Ab dem Jahr 1965 wurden die traditionellen Themenbereiche um einen weiteren ergänzt. Im Tätigkeitsbericht 1965 hieß es: "Im Arbeitsprogramm wurde das Bemühen verstärkt, den Mitbürgern den raschen Wandel der Umwelt, vor allem im wirtschaftlichen und sozialen Bereich, verständlich zu machen und die Probleme von morgen zu diskutieren. Hierin deutete sich eine wachsende Hinwendung zu aktuellen Themen der Politik an."

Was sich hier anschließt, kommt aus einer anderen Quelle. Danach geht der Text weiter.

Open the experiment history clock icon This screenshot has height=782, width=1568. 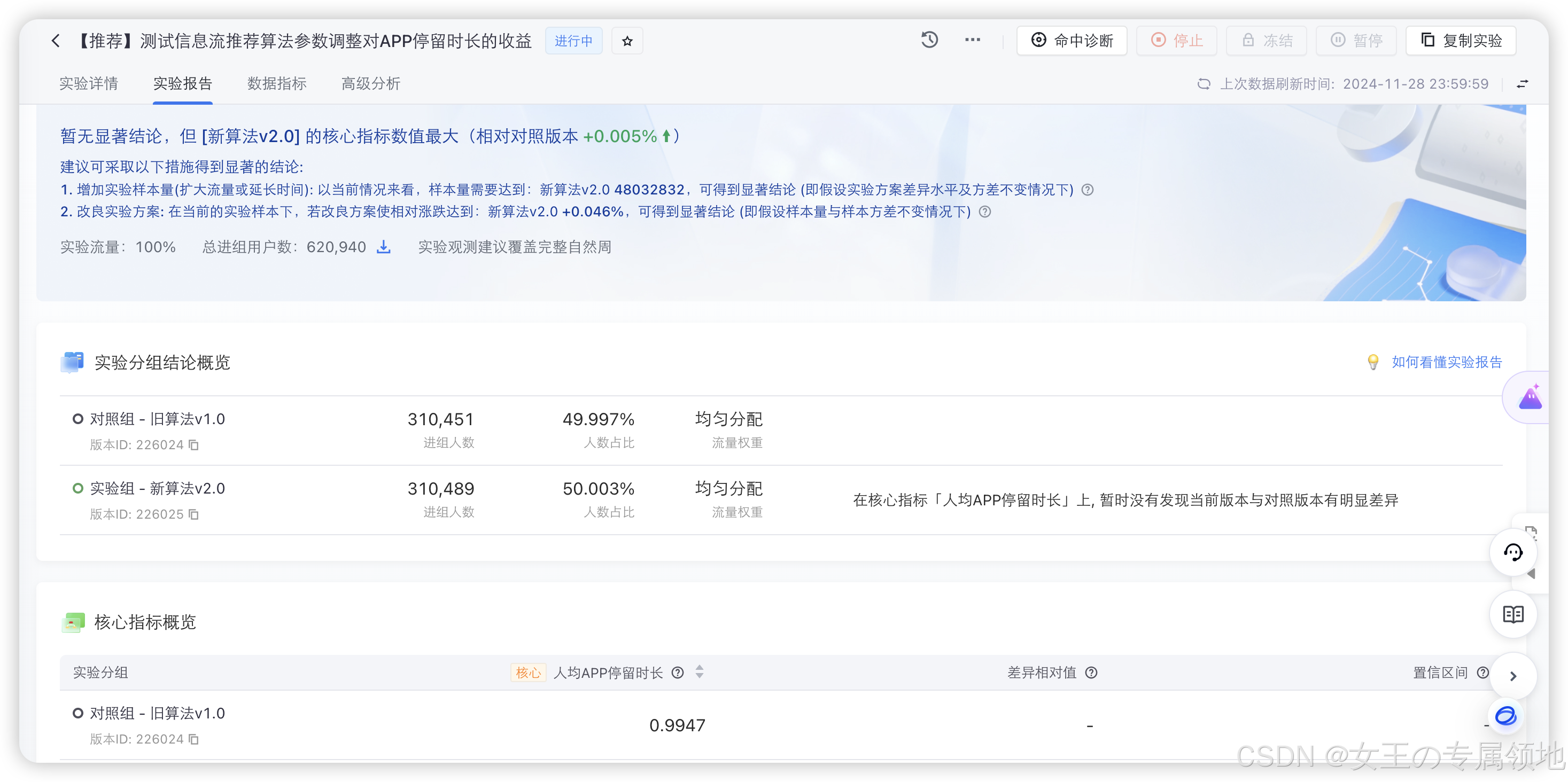(929, 40)
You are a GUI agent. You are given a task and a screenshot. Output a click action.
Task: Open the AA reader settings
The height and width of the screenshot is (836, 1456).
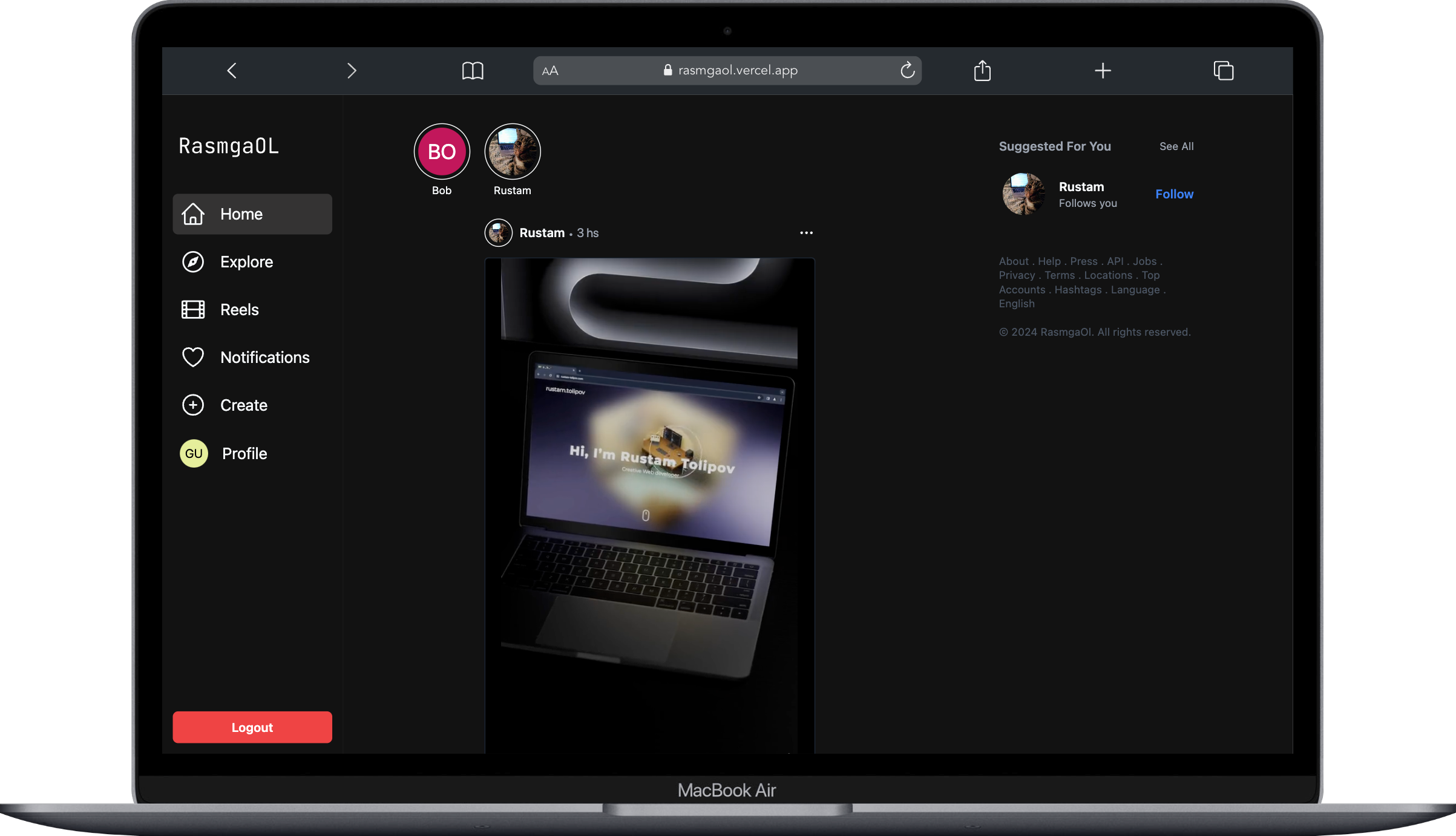point(550,71)
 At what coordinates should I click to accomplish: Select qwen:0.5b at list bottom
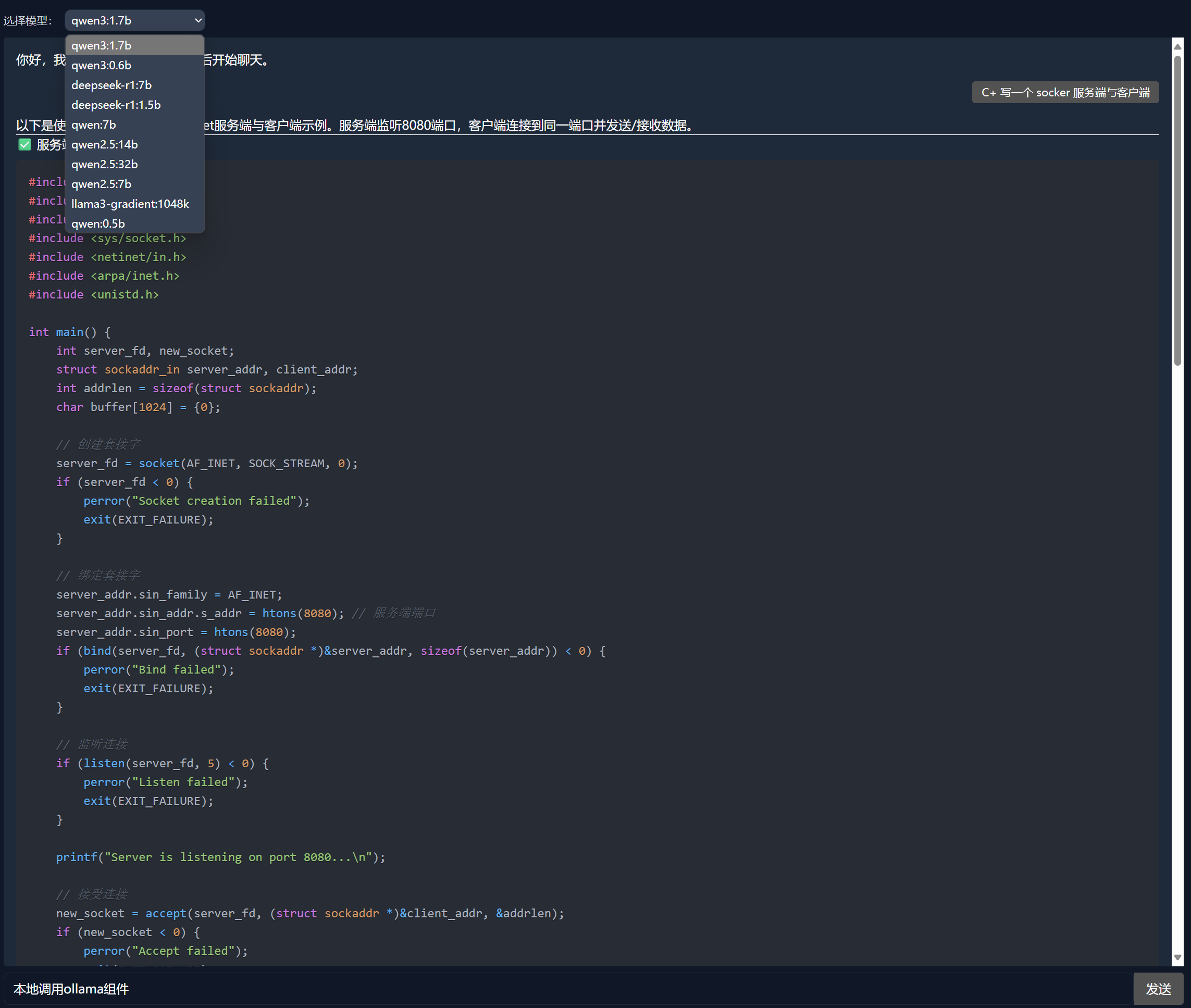tap(98, 223)
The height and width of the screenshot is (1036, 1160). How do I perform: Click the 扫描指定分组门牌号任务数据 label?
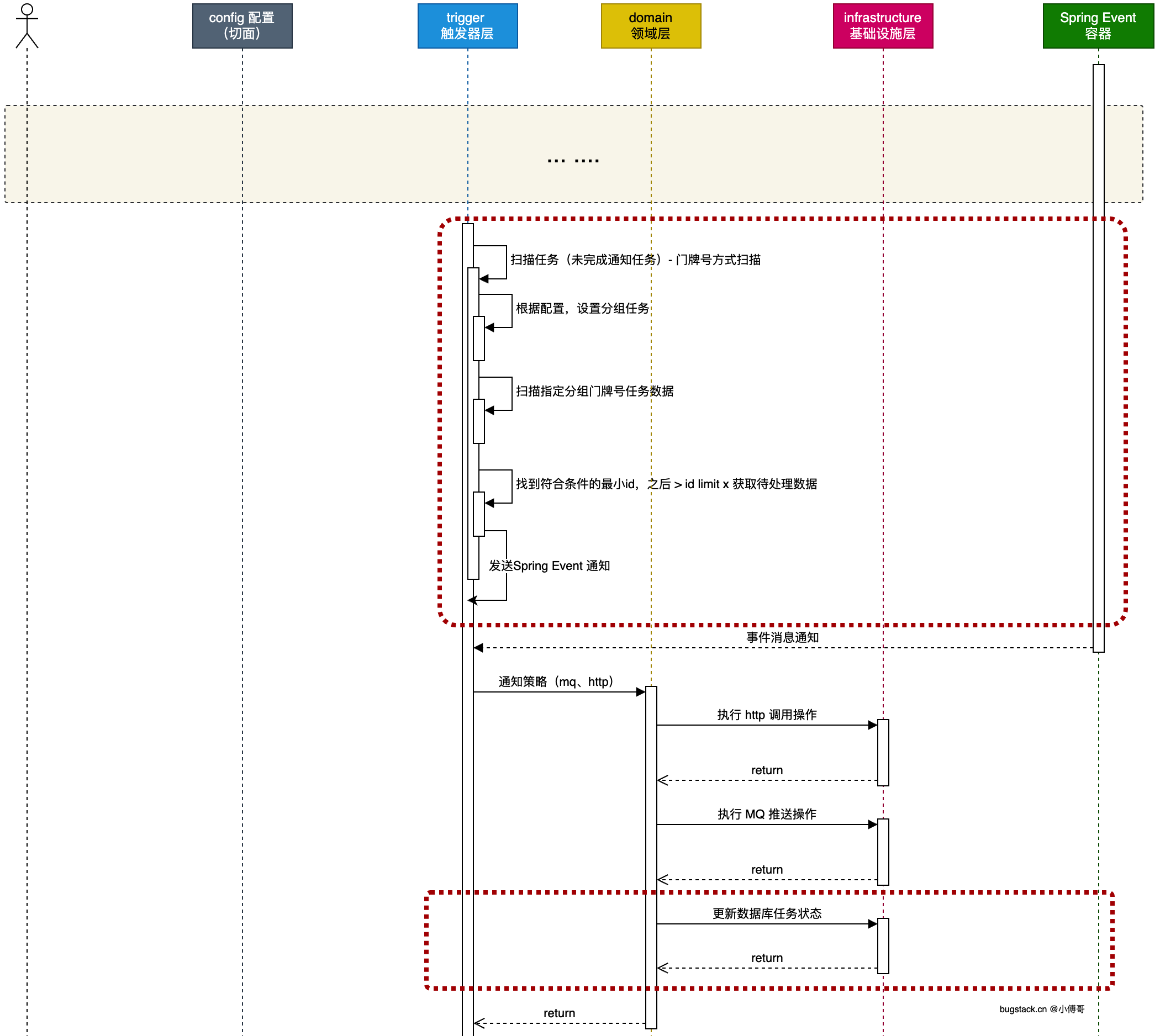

Eine weitere Forderung, die an die Bundeszentrale gestellt wurde, bestand in der Verstärkung ihrer Breitenwirksamkeit. So verlangte das Kuratorium 1967 nach Innovationen: "Trotz beachtlicher Leistungen der Bundeszentrale lässt es der augenblickliche Stand der politischen Bildung geraten erscheinen (...) Experimente zu wagen, andere Akzente zu setzen und neue Methoden zu entwickeln, um auch breitere Bevölkerungskreise anzusprechen, die bisher nicht erreicht wurden." Bereits seit 1963 stellte die bpb sogenannte "Maternseiten" her, die als einseitige Vorlagen für den Abdruck in Lokalzeitungen produziert wurden und auf diese Weise hohe Auflagen erzielten. In den Maternseiten wurden tagespolitisch relevante Themen aufgegriffen, die die unterschiedlichsten gesellschaftlichen Bereiche abdeckten. Um aber das Ziel, mehr Menschen zu erreichen, besser verfolgen zu können, erschien außerdem eine engere Zusammenarbeit mit der empirische Sozialforschung angeraten. So wurde in den Jahren 1967/68 der Frankfurter Politikwissenschaftler Thomas Ellwein mit einem umfassenden Forschungsprojekt zur politischen Beteiligung in der deutschen Bevölkerung beauftragt und auch in den folgenden Jahren blieb die Forschungsförderung ein wichtiger Bestandteil in der Arbeit der Bundeszentrale.